## Collected data:
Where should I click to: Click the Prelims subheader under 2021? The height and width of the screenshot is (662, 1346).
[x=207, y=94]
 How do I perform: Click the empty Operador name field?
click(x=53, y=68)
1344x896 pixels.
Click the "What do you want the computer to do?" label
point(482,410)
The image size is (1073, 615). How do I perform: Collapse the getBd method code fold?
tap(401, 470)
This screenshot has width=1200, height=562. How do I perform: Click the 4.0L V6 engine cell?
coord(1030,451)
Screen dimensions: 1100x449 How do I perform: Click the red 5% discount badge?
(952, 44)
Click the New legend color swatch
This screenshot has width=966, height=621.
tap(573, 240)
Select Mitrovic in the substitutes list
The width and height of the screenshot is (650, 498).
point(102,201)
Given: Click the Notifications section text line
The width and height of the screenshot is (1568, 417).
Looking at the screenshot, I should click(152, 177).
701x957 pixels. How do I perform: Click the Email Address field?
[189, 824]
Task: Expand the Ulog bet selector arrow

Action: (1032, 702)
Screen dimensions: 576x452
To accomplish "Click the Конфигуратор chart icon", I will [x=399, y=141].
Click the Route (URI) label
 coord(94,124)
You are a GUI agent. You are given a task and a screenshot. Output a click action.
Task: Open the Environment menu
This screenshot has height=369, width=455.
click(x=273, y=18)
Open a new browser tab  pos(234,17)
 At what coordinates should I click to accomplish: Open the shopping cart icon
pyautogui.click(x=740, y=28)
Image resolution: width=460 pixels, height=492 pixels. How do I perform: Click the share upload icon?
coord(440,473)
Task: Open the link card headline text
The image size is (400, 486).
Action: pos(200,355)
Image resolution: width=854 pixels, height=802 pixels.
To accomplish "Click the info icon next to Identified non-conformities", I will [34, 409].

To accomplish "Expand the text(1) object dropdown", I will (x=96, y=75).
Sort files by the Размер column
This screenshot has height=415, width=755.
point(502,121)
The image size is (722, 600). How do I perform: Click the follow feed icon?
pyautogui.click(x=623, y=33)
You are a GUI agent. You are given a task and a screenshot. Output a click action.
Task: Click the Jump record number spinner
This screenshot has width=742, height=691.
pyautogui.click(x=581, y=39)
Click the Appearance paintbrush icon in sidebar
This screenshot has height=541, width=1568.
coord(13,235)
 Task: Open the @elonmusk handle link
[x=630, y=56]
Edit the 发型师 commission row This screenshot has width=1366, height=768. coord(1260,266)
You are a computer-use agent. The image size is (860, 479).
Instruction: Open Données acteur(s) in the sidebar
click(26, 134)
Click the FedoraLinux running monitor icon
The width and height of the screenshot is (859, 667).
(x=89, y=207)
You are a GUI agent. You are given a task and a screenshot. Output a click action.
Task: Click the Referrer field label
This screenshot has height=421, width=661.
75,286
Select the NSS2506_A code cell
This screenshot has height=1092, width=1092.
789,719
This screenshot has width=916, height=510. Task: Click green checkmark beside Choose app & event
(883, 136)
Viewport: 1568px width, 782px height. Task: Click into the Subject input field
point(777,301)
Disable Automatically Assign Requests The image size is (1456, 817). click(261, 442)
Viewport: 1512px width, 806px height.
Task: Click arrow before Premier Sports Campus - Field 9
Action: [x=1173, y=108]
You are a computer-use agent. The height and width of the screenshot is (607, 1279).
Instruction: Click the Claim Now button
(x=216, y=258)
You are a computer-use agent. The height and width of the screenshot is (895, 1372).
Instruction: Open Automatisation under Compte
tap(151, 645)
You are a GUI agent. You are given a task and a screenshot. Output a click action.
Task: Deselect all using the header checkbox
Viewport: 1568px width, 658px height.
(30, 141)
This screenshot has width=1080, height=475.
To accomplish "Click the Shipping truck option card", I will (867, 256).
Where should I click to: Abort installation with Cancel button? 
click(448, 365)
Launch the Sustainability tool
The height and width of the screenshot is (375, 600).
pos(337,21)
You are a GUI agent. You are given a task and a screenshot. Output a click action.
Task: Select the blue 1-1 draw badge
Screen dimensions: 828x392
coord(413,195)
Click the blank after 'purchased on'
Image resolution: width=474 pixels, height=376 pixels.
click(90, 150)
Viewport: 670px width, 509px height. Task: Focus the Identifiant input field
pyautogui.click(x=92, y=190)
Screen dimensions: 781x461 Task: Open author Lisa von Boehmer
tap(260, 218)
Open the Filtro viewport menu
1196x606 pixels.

## PROMPT:
Write out, exactly as given, the line containing "Task: Click the Referrer field label" and every line after it to the end of the records. Include nothing else.

## ANSWER TO THIS TASK:
Task: Click the Referrer field label
This screenshot has height=421, width=661.
75,286
Select the NSS2506_A code cell
This screenshot has height=1092, width=1092.
789,719
This screenshot has width=916, height=510. Task: Click green checkmark beside Choose app & event
(883, 136)
Viewport: 1568px width, 782px height. Task: Click into the Subject input field
point(777,301)
Disable Automatically Assign Requests The image size is (1456, 817). click(261, 442)
Viewport: 1512px width, 806px height.
Task: Click arrow before Premier Sports Campus - Field 9
Action: [x=1173, y=108]
You are a computer-use agent. The height and width of the screenshot is (607, 1279).
Instruction: Click the Claim Now button
(x=216, y=258)
You are a computer-use agent. The height and width of the screenshot is (895, 1372).
Instruction: Open Automatisation under Compte
tap(151, 645)
You are a GUI agent. You are given a task and a screenshot. Output a click action.
Task: Deselect all using the header checkbox
Viewport: 1568px width, 658px height.
(30, 141)
This screenshot has width=1080, height=475.
To accomplish "Click the Shipping truck option card", I will (867, 256).
Where should I click to: Abort installation with Cancel button? 
click(448, 365)
Launch the Sustainability tool
The height and width of the screenshot is (375, 600).
pos(337,21)
You are a GUI agent. You are given a task and a screenshot. Output a click action.
Task: Select the blue 1-1 draw badge
Screen dimensions: 828x392
coord(413,195)
Click the blank after 'purchased on'
Image resolution: width=474 pixels, height=376 pixels.
click(90, 150)
Viewport: 670px width, 509px height. Task: Focus the Identifiant input field
pyautogui.click(x=92, y=190)
Screen dimensions: 781x461 Task: Open author Lisa von Boehmer
tap(260, 218)
Open the Filtro viewport menu
1196x606 pixels.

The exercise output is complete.